Полисмен положил руку на плечо девочки, которую исключили из секции каратэ только потому, что ни один мальчик не осмеливался
подойти к ней на расстояние меньше двух метров.
— Не волнуйся, малышка, мы этого не допустим, — сказал он и показал пальцем на горизонт. — Видишь вон ту вышку на Сплинпике? Так вот, мистер Ходдер и его отважные ребята дежурят там каждую ночь и смотрят в оба. Как только покажутся вражеские самолеты, мистер Ходдер тут же позвонит в участок.
— А если телефон не будет работать?
— О, тогда мистер Ходдер мигом приедет сюда на велосипеде!
— Что?! На велосипеде? На каком-то жалком велосипеде?
— У него велосипед с моторчиком, — проговорил полицейский. Во взгляде его промелькнула та тревога, которая рано или поздно одолевала всех, кто имел дело с Керсти.
Маленькая девочка продолжала стоять и требовательно смотреть на него.
— «Сплинберийский фантом»,—добавил полисмен. Судя по интонации, эту марку здесь знали даже маленькие девочки. Причем только с лучшей стороны.
— О. Правда? Спасибо, вы меня успокоили. В самом деле, — сказала Керсти.
— Тебе действительно нечего бояться, малышка.
— Тогда мне ничего не остается, как только отправиться домой играть в куклы, полагаю.
— Правильно. Собери их попить чайку, — улыбнулся полисмен. Похоже, он был категорически не способен опознать убийственный сарказм.
Керсти перешла улицу и села на скамейку.
— Что ж, наверное, мне и в самом деле не помешает устроить куклам чаепитие, — проговорила она, пытаясь испепелить взглядом цветы.
Ноу Йоу поверх ее головы переглянулся с Джонни.
— А что?
— Ты слышал, что сказал этот клоун? — принялась возмущаться Керсти. — У меня сложилось ясное впечатление, что он думает, если я женщина, значит, у меня в голове не больше мозгов, чем у грудного младенца! С ума сойти! Только представь себе: жить в годы, когда люди могут не то что говорить — думать такие вещи, и при этом на них нельзя подать в суд!
— Только представь себе: жить, когда бомба может упасть тебе на крышу, — сказал Джонни.
— Между прочим, мой папа говорит, что он все шестидесятые жил в страхе атомной войны, — сказала Керсти. — Наверное, поэтому он носил брюки клеш. Ха! Куклы! Розовые платьица, розовые ленточки! «Не забивай себе этим голову, деточка!» Темные века.
Ноу Йоу успокаивающе похлопал ее по руке.
— Он не имел в виду ничего такого… ну, оскорбительного. Просто таким уж он уродился. Мы же не можем переписать историю, сама понимаешь…

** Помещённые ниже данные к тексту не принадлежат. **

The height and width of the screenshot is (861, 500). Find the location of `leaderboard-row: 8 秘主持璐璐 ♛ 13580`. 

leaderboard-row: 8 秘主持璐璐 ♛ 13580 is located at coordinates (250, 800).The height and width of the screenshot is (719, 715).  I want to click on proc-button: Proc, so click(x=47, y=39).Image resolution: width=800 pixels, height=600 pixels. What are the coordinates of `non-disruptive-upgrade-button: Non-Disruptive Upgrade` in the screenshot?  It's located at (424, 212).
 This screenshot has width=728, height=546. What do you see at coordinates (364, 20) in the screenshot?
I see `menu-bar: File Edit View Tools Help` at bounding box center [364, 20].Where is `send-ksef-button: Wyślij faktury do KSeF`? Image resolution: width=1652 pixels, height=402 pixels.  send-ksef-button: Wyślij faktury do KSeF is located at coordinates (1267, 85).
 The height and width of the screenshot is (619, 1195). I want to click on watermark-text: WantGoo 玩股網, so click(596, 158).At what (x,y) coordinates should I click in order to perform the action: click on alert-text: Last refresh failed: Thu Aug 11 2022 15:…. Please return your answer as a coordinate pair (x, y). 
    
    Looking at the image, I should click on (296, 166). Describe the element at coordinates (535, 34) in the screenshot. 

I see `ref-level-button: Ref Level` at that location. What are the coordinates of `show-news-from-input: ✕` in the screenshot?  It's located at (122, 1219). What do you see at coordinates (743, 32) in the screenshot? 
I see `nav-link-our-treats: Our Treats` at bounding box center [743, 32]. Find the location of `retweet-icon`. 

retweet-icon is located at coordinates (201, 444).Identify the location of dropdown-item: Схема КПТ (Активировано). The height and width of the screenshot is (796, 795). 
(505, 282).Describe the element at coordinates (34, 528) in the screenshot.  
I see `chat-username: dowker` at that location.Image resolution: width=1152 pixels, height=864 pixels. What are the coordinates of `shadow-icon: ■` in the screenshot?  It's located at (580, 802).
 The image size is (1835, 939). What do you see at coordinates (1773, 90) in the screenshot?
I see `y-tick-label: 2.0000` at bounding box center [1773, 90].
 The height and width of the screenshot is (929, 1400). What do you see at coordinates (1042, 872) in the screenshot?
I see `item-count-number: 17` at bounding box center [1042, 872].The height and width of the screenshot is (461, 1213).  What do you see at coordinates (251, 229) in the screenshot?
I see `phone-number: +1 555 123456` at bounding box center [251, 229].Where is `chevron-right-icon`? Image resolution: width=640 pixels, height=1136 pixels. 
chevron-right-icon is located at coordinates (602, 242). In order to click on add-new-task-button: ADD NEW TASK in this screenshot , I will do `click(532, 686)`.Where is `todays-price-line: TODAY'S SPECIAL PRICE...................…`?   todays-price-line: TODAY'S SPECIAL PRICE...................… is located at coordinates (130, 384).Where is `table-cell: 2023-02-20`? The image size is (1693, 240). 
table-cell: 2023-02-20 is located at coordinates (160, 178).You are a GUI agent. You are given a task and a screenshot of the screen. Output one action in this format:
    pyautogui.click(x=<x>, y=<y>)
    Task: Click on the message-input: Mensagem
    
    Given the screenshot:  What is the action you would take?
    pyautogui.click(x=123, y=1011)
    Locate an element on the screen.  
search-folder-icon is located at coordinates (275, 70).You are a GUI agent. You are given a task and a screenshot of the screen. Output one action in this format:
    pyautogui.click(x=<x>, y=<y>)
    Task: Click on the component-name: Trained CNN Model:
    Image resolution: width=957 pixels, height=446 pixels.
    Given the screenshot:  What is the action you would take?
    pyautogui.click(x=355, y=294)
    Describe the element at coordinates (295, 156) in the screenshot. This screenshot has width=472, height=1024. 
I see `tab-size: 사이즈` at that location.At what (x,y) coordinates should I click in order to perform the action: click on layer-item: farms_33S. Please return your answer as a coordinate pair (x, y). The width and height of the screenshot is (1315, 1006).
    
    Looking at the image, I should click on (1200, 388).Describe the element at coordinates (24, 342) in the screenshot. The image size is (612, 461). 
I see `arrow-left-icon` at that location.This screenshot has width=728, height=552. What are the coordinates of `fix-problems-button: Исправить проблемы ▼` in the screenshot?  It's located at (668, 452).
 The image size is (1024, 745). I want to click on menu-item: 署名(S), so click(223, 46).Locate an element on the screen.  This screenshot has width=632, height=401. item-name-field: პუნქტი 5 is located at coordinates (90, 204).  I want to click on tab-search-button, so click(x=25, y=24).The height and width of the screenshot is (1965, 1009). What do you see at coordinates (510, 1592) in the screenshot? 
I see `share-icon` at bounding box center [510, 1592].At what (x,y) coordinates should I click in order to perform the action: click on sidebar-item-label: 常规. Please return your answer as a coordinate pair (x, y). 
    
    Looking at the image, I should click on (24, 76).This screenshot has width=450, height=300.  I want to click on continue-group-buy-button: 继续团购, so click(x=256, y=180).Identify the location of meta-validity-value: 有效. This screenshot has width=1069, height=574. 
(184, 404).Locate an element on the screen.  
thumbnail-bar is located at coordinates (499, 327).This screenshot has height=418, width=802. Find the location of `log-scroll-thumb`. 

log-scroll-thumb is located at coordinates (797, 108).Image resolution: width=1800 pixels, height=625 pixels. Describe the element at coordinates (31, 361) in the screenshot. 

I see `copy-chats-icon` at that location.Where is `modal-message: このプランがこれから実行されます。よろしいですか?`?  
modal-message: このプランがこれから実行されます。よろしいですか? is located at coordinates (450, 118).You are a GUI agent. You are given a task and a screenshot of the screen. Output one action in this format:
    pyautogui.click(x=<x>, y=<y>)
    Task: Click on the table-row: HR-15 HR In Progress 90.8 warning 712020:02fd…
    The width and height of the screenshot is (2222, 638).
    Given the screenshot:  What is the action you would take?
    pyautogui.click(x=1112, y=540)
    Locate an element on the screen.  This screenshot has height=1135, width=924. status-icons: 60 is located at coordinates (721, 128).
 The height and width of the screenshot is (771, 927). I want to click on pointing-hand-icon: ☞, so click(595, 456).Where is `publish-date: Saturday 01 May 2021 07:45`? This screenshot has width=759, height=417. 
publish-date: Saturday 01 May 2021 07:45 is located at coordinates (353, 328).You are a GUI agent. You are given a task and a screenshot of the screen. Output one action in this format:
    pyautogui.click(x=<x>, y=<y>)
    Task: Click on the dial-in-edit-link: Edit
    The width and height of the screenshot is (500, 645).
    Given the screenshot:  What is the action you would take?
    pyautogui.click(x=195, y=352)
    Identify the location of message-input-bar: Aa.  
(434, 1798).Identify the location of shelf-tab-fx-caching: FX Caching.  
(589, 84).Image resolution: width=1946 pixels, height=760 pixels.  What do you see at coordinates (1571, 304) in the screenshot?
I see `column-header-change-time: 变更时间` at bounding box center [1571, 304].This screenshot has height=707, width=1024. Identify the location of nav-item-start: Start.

Керсти хмуро уставилась на него.
— Издеваешься?
— Кто? Я? — невинно поразился Ноу Йоу.
— Ладно, ладно, один-один. Кто-нибудь знает, что такого особенного в этом «Сплинберийском фантоме»?
— Их делали в нашем городе, — сказал Джонни. — Кажется, марка была довольно известна. У моего дедушки был «Сплинберийский фантом».
Все трое посмотрели на Сплинпик. В девяносто шестом этот холм точно так же возвышался над городом, только на нем торчала телебашня.